KZN chief justice Patel may face JSC

2014-10-24 00:00

KWAZULU-NATAL Judge President Chiman Patel — charged with crimen injuria — may face a Judicial Services Commission probe if convicted.

Patel, who occupies the highest office of the judiciary in the province, has been accused of swearing at a clerk in his chambers.

The clerk registered a case with the police and, after an investigation, the docket was sent to the National Prosecuting Authority.

Prosecutions boss Moipone Noko opted to go ahead with the prosecution, which will see Patel appearing in court next month.

Patel has gone to ground, after publicly denying the allegation.

“If this is regarding the article that appeared in the paper, I suggest you contact the chief justice. I have no comment on this matter,” he said.

NPA spokesperson Nathi Mncube confirmed that Noko had taken the decision after applying her mind.

He said that the charge would have no bearing on the independence of the judiciary, reinforcing the principle of equality before the law.

“This will not impact the judiciary. It is simply a criminal charge against one individual not the entire judiciary,” he said.

Criminal law expert William Booth said that those in power were also accountable before the law.

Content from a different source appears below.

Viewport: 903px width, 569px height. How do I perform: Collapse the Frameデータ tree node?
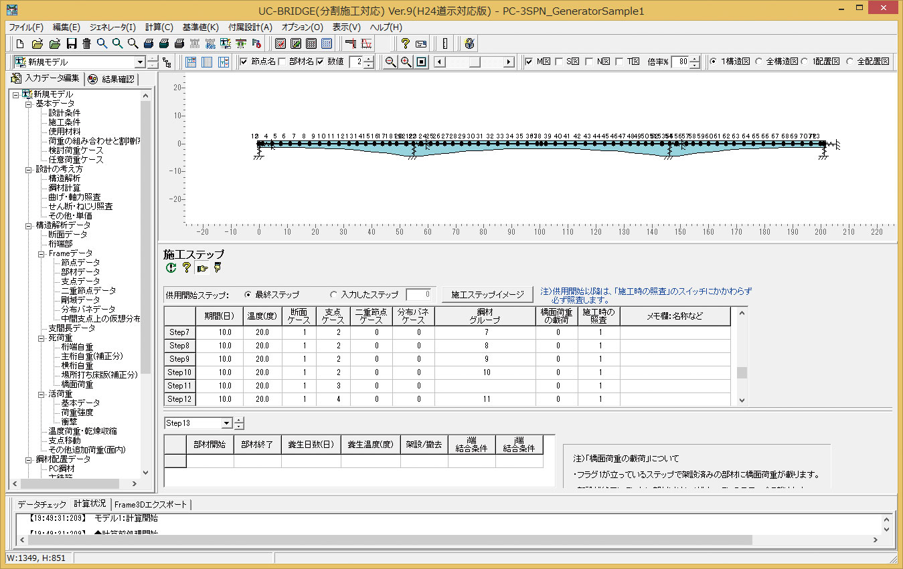[x=42, y=253]
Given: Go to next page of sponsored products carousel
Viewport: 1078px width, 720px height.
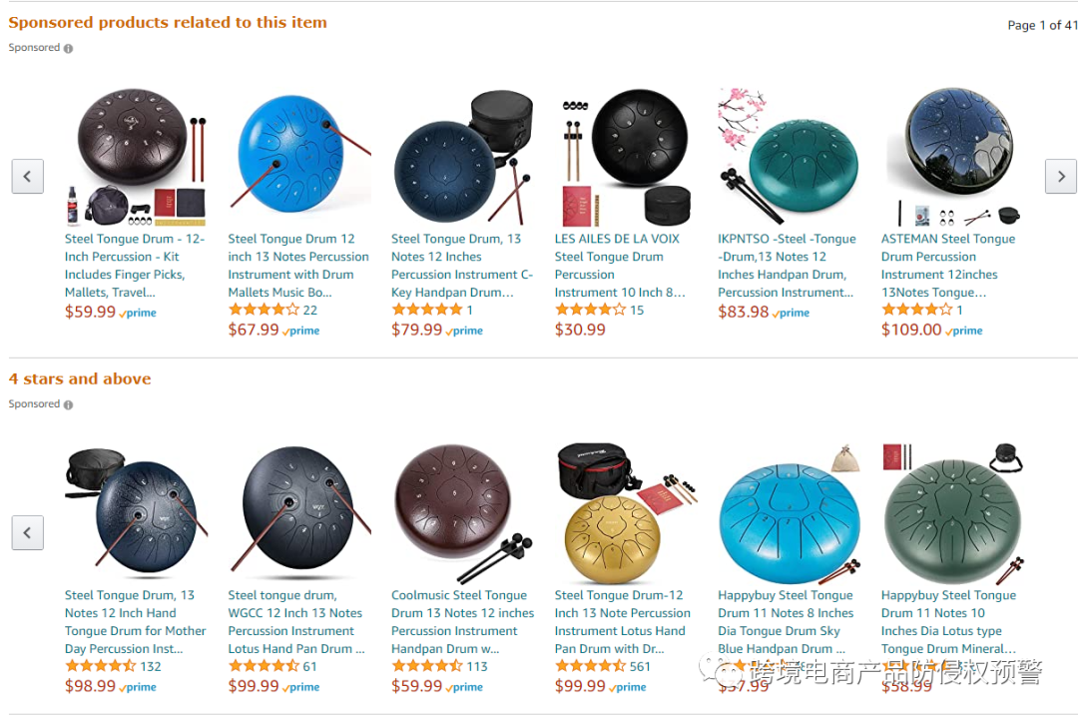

“If there is a legitimate criminal complaint against anyone, in terms of our democracy and Constitution, they could be charged. I am not aware of all the facts in this matter, so I say that in light of the fact that our president was prosecuted and acquitted,” he said.

“Victims need to feel that any legitimate complaint will be pursued by the NPA and that is important. The NPA must decide if there is evidence which may justify a successful prosecution. If there is none then there is no case,” Booth said.

“It all depends on evidence in the docket. Patel has a right to submit representations calling on the NPA to reconsider their decision and they may decide to deal with it in another way — through mediation without a criminal charge.”

Booth said that Patel could face investigation by the Judicial Services Commission.

“It could impact on the position that he holds because a complaint might be laid with the JSC and an inquiry could follow,” he said.

JSC secretary Sello Chiloane said that no complaint had been laid.

“The JSC has not received any complaint of crimen injuria against Judge President Patel.”